Sitabuldi Fort, site of the Battle of Sitabuldi in 1817, is located atop a hillock in central Nagpur, Maharashtra, India. The citadel changed into built by Mudhoji II Bhonsle, additionally known as Appa Sahib Bhosle, of the Kingdom of Nagpur, just before he fought in opposition to the British East India Company during the Third Anglo-Maratha War. The vicinity surrounding the hillock, now known as Sitabuldi, is an essential business hub for Nagpur.
To the south is Nagpur Railway Station and at the back of it is Tekdi Ganapati, a temple of Ganesha. The castle is now home to the Indian Army's 118th infantry battalion. Sitabuldi Fort, a prime visitor points of interest in Nagpur, is located on hillocks: "Badi Tekri", actually meaning "large hill", and "Choti Tekri", meaning "small hill" in Hindi. The Sitabuldi hills, though then barren and rocky, have been now not entirely unoccupied.

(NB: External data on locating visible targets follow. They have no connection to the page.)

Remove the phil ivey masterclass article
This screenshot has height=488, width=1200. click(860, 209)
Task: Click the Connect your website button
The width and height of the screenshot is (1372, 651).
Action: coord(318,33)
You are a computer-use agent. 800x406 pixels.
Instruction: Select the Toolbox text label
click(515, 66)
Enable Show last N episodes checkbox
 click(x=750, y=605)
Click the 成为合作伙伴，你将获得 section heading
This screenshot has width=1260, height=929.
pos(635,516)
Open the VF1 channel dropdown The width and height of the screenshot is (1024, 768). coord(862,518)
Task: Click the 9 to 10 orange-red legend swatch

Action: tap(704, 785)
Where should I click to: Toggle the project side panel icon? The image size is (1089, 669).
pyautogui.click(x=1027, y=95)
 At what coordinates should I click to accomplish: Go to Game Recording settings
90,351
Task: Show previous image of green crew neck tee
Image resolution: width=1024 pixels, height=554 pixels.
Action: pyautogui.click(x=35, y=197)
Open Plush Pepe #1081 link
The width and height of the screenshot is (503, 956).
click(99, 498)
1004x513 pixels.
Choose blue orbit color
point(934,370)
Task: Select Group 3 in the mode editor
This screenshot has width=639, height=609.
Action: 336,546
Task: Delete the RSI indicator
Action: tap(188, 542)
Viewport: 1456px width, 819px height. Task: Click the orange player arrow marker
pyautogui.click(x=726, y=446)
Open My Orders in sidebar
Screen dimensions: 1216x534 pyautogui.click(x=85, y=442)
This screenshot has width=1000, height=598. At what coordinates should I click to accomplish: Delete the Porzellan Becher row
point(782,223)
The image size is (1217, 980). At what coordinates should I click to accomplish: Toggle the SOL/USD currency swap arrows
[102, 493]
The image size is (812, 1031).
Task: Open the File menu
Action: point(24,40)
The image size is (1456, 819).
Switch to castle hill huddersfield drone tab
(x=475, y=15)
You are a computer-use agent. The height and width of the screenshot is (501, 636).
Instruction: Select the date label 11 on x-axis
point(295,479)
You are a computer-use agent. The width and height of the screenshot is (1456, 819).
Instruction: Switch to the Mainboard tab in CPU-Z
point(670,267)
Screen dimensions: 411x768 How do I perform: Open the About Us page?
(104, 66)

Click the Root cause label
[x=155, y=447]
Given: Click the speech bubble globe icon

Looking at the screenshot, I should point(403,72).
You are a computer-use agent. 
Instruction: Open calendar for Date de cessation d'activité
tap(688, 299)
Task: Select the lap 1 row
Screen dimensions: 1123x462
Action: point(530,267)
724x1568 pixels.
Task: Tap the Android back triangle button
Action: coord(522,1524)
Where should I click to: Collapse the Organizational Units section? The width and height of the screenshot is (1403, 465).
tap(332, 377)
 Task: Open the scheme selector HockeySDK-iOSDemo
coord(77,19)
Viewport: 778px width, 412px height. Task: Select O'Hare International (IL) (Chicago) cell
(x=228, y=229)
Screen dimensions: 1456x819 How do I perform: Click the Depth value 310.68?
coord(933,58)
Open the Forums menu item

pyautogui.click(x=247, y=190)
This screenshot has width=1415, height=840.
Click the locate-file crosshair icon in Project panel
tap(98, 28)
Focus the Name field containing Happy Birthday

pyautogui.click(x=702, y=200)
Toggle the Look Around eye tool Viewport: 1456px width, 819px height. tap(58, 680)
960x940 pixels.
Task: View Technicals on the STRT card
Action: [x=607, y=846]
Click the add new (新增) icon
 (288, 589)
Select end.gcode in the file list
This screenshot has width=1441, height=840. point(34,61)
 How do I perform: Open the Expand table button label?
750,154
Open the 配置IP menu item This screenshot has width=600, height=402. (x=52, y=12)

Tradition holds that Sitabuldi got its call from two Yaduvanshi brothers Shitlaprasad and Badriprasad Gawali, who ruled the vicinity inside the 17th century. The region came to be referred to as "Shitlabadri", which at some point of British rule have become "Seetabuldee", and later assumed its modern form, "Sitabardi" or "Sitabuldi". The Battle of Sitabuldi was fought in November 1817 on these hillocks between the forces of Appa Saheb Bhonsle of Nagpur and the British.